:: Görev Yönergesi ::
Lütfen tarım ve yüksek teknoloji üzerine yazıda "Peki bu şartlar" sözlerini içeren yerle başlayıp "olasılığımız nedir ?" ile biten kısmı yeniden yazın. Bu kısımda "ambargo" sözcüğünü "yaptırım" ile değiştirin.

:: Alıntı Metin ::
--------------------------------
Keza et ve tarım ürünleri dünyada her ülkede ve bol miktarda bulunan ürünlerdir. Yani tarım ürününü a ülkesi size satmıyorsa b ülkesinden oda size satmıyorsa c ülkesinden çok rahat bulabilirsiniz. Çünkü tarım ve hayvancılık en temel seviyede olan sektörlerdir ve yüksek teknoloji gerekmediğinden her ülke bu işle uğraşabilir.
Peki bu şartlar altında her ülkenin ürettiği bür ürünü bulamama riski mi bizim için daha yüksek yoksa sadece 1 veya iki ülkenin ürettiği yüksek teknoloji ürünlerde ambargo yeme riski mi daha yüksek ? Modern dünyada bizim dışımızdaki tüm ülkerin toplanıp bizi kıtlığa mahkum etme olasılığı kaçtır acaba ? Yine keza böyle sektörleri tekrar inşa edememe olasılığımız nedir ?
Ben bu konuyu Abd uygulamış o uyguluyorsa doğrudur gibi bir örnekten ziyade subvansiyon doğru mudur sürdürülebilir midir ve ekonomiye yarar mı yoksa zarar mı verir bağlamında yani yüzeysel değil derinden tartışmak istemiştim. Çünkü tekelci zihniyet her ülke ve her coğrafyada kendisini rekabetten uzak tutup, pazara istediği fiyatı dayatmak ister ve bunun için yerli üretimi korumak gibi süslü laflar bulur. Size önerdiğim kitap bundan 300 yıl önce yazılmış ve 300 yıl önceki kitapta da bugünkü tekelci zihniyet hiç değişmeden duruyordu.
Benim anlatmaya çalıştığım. Kurduğumuz bu tekeller nedeniyle , emek ve sermaye piyasamızı zorla bu alanlara aktardığımız için belki de ekonomimiz bir türlü yüksek teknolojiye adapte olamıyor veya sermaye biriktiremiyor. Çok daha parlak sektörlere yönelemiyoruz. Çok klasik bir örnektir. 1 tek işlemci için 1 kamyon patates, iş yerleri için geliştirilmiş bir ekran kartı için belki 2-3 kamyon domates üretmek zorundayken bizim yüksek teknoloji yerine tarım ve hayvancılığa takılıp kalmamız ne kadar mantıklı.
--------------------------------
:: Verilen Veriler ::
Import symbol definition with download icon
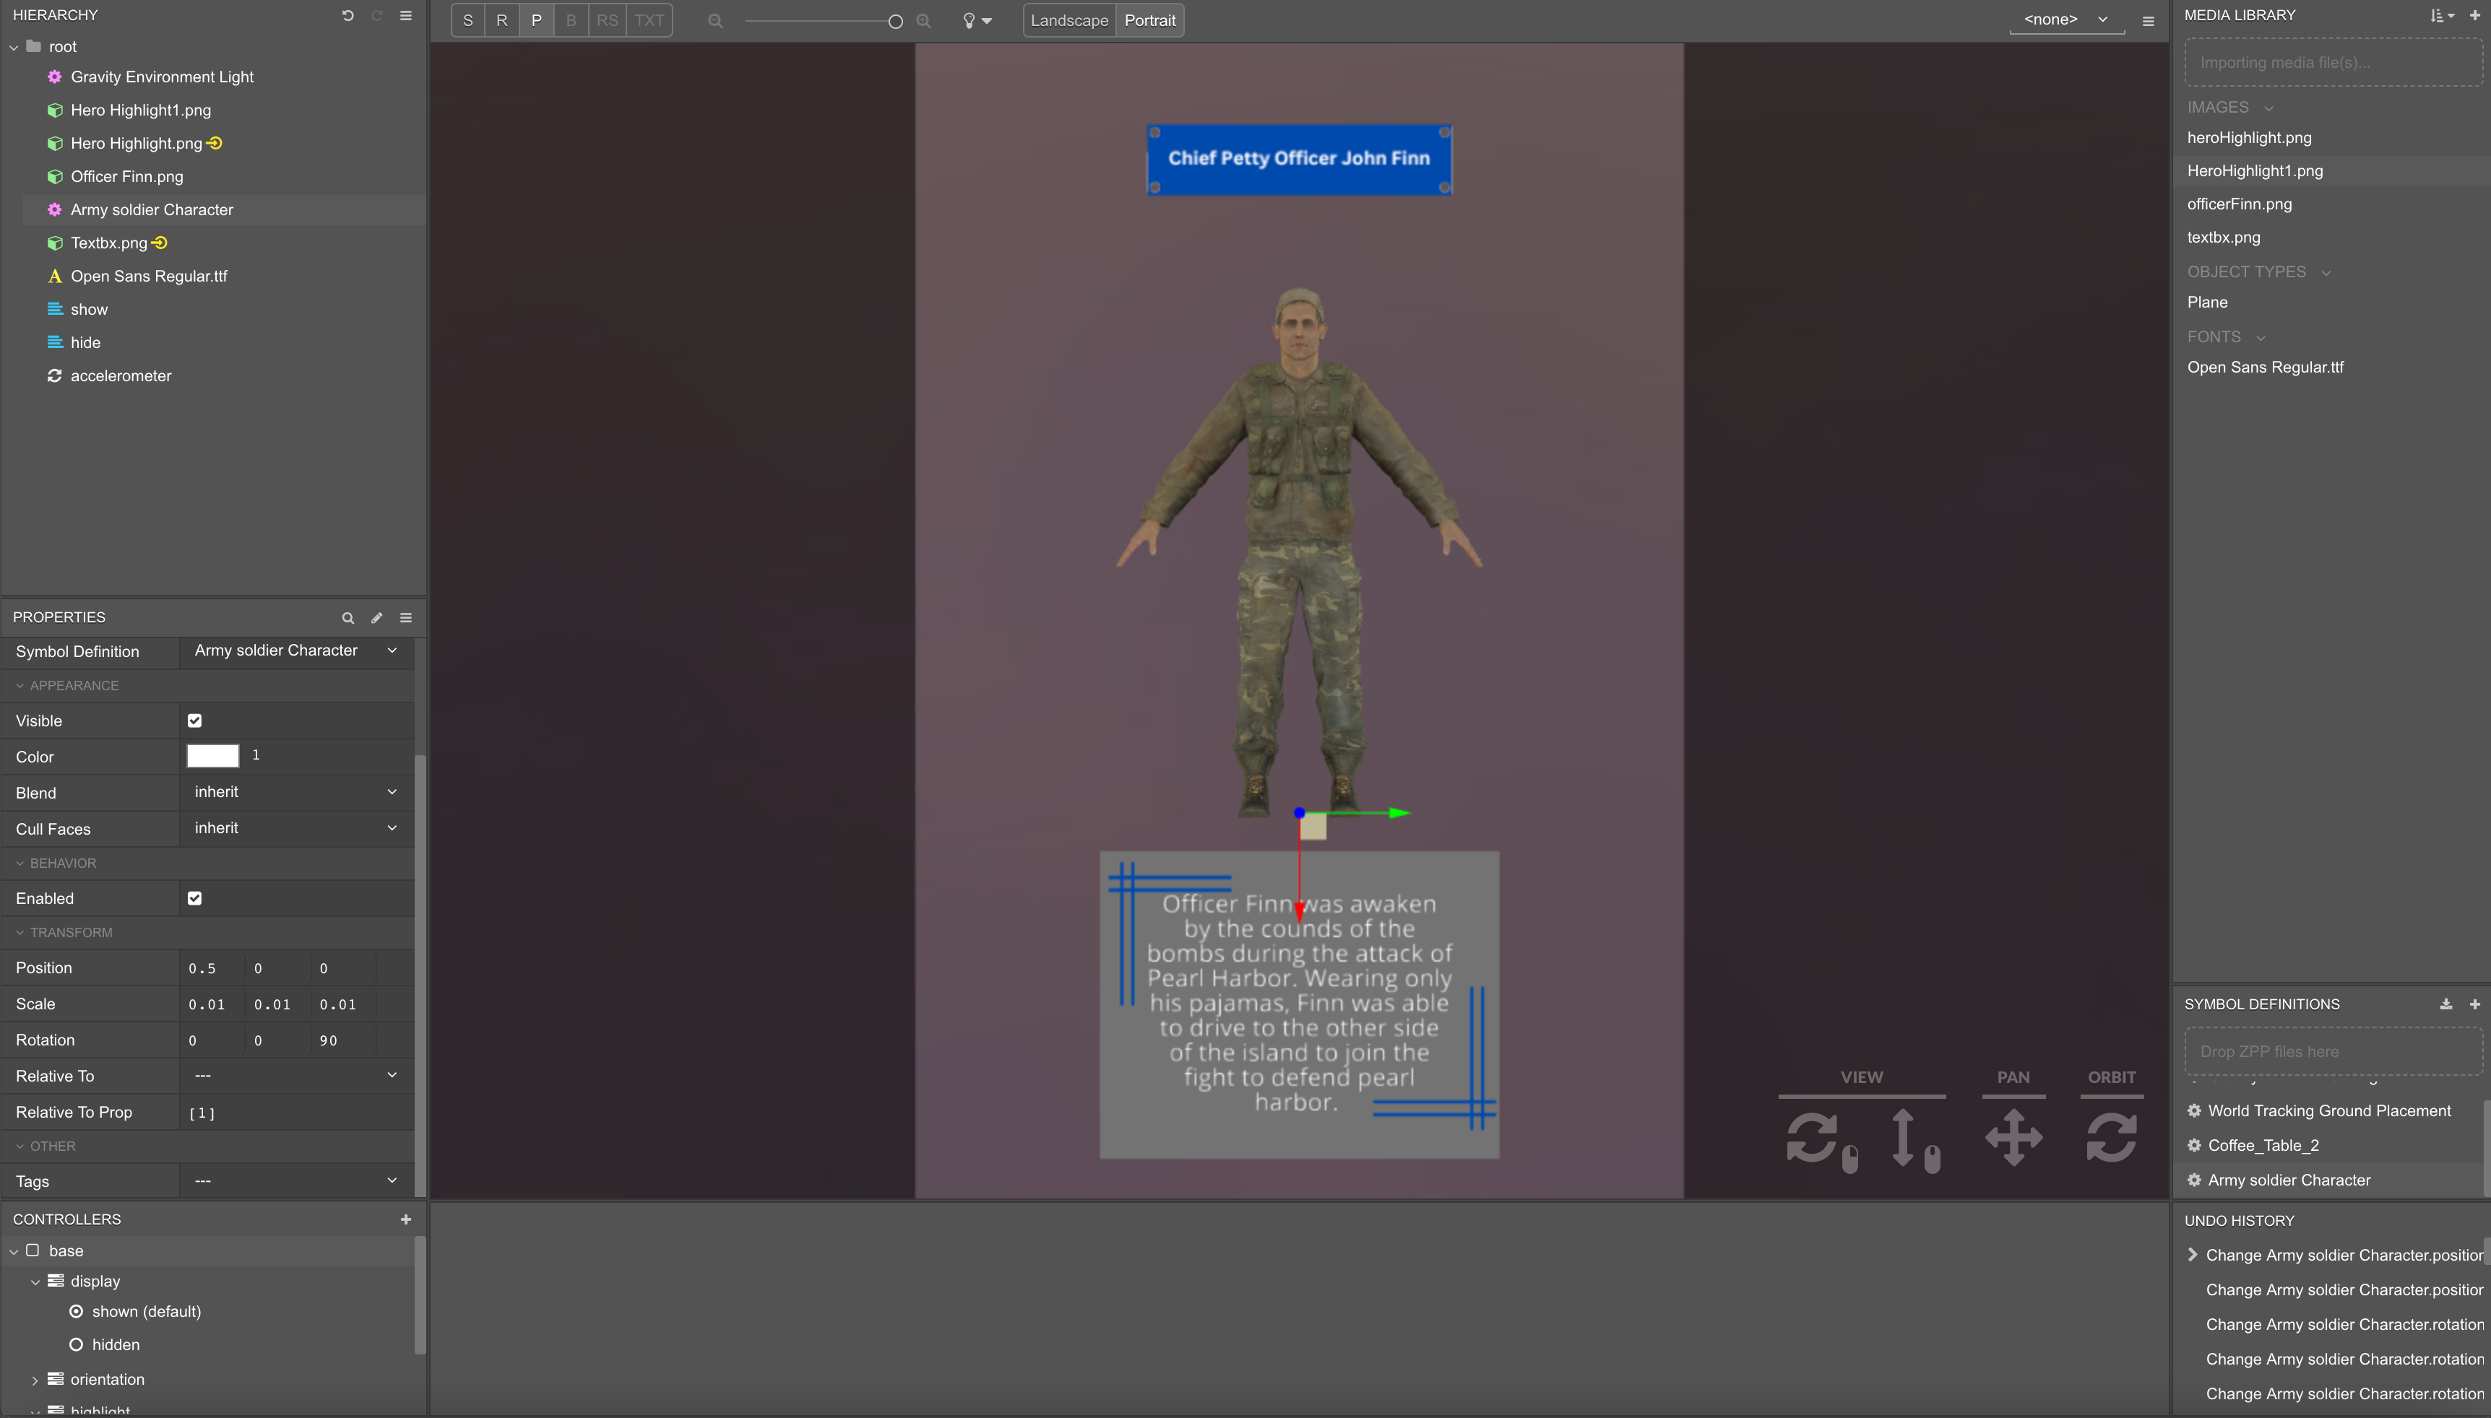 point(2445,1004)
--------------------------------
:: Görevin Yanıtı ::
Peki bu şartlar altında her ülkenin ürettiği bür ürünü bulamama riski mi bizim için daha yüksek yoksa sadece 1 veya iki ülkenin ürettiği yüksek teknoloji ürünlerde yaptırım yeme riski mi daha yüksek ? Modern dünyada bizim dışımızdaki tüm ülkerin toplanıp bizi kıtlığa mahkum etme olasılığı kaçtır acaba ? Yine keza böyle sektörleri tekrar inşa edememe olasılığımız nedir ?